- Tâches à réaliser -
a) Relevez chaque personne réelle nommée dans la critique de film.
b) Poursuivez la critique de film à partir de sa dernière phrase.

Le film possède les défauts de ses qualités. La bonne idée est de partir d'un personnage, Tanguy fatigué de l'être, qui n'a pas besoin d'être converti moralement, ayant déjà critiqué les préjugés de son milieu, mais de l'intérieur seulement, avant que le film ne commence. Du coup la question de l'antiracisme n'est pas liée à une dimension moralement édifiante, exemplaire, mais articulée en terme de désir (ici une manière de d'objectiver et de se voir du dehors - le personnage accède en même temps à la sexualité, au pouvoir économique et à l'objectivité sociologique, sans être moralement transformé). Le rapport à l'autre n'a pas à être justifié, mais il faut néanmoins en prouver l'efficacité voire le caractère rédempteur : on se confronte avec une expérience, plutôt qu'avec une valeur, ce terrain a été tranché avant le film.
De l'autre, les personnages sont quand-même des archétypes sociaux, même si le film le lisse avec plus ou moins de bonheur en versant dans une sorte d'humour à la Woody Allen en plus progressiste..
Le film est une forme de métaphore ironique et miniaturisée de la mauvaise conscience blanche après les morts de Martin Luther King et Robert Kennedy, montrés par des photos au mur dans les appartement de l'immeuble, qui se rincent comiquent l'oeil lors de scènes d'amour - ils sont tout à la fois des causes et des témoins malicieux et fantômatiques, des espions indiscret de la vérité sociologique qui procède de l'idéologie.
Du coup le traitement des problèmes amoureux du personnages, la question du couple et de la paternité, passent brusquement à la fin du film de l'humour au pathos mélodramatique
en faisant un enfant avec la "mauvaise" femme il reproduit une situation caricaturale de l'esclavage, obtenant par l'effet de son inexpérience l'équivalent d'un viol, le scénario est assez malin
. Car la vie priée est le seul "champ" (pour utiliser un terme à la Bourdieu) où cette mauvaise conscience politique peut se manifester concrètement et se transforme - la tension homme-femme (voire même la violence domestique du principal couple de locataire) est montrée comme une absorption consciente du conflit politique - un débouché qui n'a pas valeur propre et le sait - la tolérance exige d'accepter la crise affective permanente - et ne s'incarne réellement que dans la famille et la descendance.

- Données fournies -
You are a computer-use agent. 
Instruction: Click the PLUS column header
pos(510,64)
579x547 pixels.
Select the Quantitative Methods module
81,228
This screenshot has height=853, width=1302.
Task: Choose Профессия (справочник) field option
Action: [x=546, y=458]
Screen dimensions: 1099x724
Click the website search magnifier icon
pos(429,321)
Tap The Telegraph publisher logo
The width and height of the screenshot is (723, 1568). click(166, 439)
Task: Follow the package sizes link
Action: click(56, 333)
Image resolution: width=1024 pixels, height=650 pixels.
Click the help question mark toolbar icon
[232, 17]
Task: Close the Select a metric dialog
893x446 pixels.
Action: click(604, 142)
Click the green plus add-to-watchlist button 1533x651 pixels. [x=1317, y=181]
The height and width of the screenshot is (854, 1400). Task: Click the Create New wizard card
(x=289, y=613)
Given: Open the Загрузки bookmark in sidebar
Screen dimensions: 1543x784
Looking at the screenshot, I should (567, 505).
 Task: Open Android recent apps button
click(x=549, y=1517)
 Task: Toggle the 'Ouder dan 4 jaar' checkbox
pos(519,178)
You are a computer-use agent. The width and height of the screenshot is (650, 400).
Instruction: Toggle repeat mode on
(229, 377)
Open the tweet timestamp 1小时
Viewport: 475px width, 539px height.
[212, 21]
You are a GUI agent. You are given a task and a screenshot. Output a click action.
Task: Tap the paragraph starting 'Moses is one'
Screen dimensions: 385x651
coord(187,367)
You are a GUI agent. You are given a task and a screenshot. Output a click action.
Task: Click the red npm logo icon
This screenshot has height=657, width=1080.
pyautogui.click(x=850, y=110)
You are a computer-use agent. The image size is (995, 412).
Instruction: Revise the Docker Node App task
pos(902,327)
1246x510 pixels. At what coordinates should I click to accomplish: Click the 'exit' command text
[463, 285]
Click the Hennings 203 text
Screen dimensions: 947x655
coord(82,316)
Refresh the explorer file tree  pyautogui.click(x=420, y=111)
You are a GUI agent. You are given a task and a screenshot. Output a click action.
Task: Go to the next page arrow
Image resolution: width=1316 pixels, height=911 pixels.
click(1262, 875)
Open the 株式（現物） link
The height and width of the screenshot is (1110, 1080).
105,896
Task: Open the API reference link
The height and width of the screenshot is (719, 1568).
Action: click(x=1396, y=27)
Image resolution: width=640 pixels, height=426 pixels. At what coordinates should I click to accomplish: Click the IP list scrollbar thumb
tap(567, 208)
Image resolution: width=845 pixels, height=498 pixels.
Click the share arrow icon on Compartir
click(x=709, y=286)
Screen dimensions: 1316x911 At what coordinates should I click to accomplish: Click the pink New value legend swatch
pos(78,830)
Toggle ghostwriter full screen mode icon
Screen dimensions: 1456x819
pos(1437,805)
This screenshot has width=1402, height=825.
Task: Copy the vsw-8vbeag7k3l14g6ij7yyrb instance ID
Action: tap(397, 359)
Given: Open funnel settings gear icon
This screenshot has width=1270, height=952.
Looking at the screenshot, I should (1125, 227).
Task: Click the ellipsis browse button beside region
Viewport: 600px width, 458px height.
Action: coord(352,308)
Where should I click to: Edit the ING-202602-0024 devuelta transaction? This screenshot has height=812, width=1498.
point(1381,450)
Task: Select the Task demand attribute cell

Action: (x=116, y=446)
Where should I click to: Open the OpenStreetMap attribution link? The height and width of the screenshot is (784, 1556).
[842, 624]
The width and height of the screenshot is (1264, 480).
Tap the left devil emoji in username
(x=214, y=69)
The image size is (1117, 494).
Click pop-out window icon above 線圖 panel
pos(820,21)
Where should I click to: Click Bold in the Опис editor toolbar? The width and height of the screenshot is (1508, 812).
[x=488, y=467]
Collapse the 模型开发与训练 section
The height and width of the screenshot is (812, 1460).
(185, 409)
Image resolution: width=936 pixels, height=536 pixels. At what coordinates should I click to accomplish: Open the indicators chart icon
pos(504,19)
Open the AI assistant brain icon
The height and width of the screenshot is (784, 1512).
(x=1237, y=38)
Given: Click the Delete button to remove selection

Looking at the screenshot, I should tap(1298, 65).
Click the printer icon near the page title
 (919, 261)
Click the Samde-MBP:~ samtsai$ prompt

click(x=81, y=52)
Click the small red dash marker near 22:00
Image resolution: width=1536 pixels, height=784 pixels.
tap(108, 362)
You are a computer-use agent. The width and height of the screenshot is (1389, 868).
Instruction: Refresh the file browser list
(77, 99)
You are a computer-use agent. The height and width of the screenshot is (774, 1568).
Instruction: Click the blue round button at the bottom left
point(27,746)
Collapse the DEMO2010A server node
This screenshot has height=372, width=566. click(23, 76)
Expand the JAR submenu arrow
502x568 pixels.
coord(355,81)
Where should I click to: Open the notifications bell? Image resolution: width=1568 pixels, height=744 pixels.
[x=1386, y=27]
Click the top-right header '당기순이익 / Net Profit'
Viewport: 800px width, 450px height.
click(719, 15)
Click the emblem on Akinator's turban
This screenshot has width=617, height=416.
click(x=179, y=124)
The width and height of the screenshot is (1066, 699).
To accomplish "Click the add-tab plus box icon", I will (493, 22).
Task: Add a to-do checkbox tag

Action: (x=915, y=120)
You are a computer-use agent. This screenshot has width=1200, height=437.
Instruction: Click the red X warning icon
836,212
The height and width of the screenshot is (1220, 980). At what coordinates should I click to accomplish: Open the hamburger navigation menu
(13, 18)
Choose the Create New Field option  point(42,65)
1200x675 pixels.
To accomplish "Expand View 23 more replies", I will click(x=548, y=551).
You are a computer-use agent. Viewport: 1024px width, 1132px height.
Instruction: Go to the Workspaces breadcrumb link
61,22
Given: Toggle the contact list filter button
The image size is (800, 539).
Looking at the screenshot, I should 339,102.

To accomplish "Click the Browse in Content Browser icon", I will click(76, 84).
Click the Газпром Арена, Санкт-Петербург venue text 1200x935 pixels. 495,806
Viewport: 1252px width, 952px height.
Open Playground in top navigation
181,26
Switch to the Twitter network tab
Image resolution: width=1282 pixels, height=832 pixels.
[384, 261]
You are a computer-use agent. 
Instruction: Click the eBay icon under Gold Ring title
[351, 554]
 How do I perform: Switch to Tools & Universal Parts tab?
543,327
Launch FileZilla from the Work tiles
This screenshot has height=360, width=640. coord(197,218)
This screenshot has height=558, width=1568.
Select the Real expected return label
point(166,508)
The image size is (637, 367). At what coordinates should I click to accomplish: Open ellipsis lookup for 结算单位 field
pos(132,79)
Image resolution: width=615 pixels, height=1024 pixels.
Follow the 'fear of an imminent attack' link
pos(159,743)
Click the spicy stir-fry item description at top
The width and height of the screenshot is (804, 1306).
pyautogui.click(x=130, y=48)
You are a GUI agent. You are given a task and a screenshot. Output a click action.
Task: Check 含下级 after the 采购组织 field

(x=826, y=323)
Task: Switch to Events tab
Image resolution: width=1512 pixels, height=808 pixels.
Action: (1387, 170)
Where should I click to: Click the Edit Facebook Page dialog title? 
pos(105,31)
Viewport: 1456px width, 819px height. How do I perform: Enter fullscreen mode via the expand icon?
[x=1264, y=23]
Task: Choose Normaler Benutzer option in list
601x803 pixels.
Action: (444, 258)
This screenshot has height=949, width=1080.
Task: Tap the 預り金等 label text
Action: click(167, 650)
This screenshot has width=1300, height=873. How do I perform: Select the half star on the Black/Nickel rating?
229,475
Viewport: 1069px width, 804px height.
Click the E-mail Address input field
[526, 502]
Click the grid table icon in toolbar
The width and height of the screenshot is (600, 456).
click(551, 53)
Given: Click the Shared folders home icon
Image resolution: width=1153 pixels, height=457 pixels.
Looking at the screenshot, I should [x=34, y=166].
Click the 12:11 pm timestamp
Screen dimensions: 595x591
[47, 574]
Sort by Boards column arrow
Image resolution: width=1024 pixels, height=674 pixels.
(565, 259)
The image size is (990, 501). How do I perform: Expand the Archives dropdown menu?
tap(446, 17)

- Résultats par tâche -
a) Woody Allen, Martin Luther King, Robert Kennedy, Bourdieu

b)
Le film est aussi touchant par une espèce de générosité moderniste et de vibe seventies, recourant souvent à l'insert, chaque rencontre d'Elgar se traduit par une image-flash, à la fois souvenir, flash-forward et fantasme d'un lieu social idéal et abstrait qui rime avec l'espace réel - une scène primitive reconstruite. On a un rythme qui rappelle la fin de 2001 de Kunrick dans le contexte de la comédie sociale New-Yorkaise. On voit aussi un ton qui rappelle les films de Robert Östlund (une forme de jeu de challennge and response moral permanent, où l'autre se fait ntentionnellement le cliché que l'on attend de lui, où la contradiction entre les discours et les actes devient performée plutôt que d'être critiquées ) mais dans une forme encore progressiste, sans le relativisme moral et la lassitude égocentrique amenée par le post-modernisme (même si le film est une forme de déconstruction de la screwball comedy à la Capra ou Hawks, avec Beau Bridges en guise de jeune James Stewart un peu maladroit).

Et la première scène d'amour avec la locataire est très belle.*
On trouve aussi un lien thématique avec la Dernière Corvée (où les personnages sont plus denses) un personnage d'idiot intelligent blondinet (assez dostoievskien en fait) devient une valeur (dans la dernière Corvée le coupable sous escorte d'un procès militaire à la fois dérisoire et exemplaire, ici un apprenti-capitaliste balourd mais sympa, qui ne sait à vrai dire pas quoi faire de son argent) à fois surveillé et protégé par plus cynique et déclassé que lui (mais à même de réaliser cette valeur, qui ne doit pas s'épuiser avant la fin du film) .
En voulant être le seul être faible du scénario, le seul pigeon, il permet par contraste aux autres de se mouvoir dans un espace où le recul du regard sociologique est une évidence facile - plutôt qu'une vocation.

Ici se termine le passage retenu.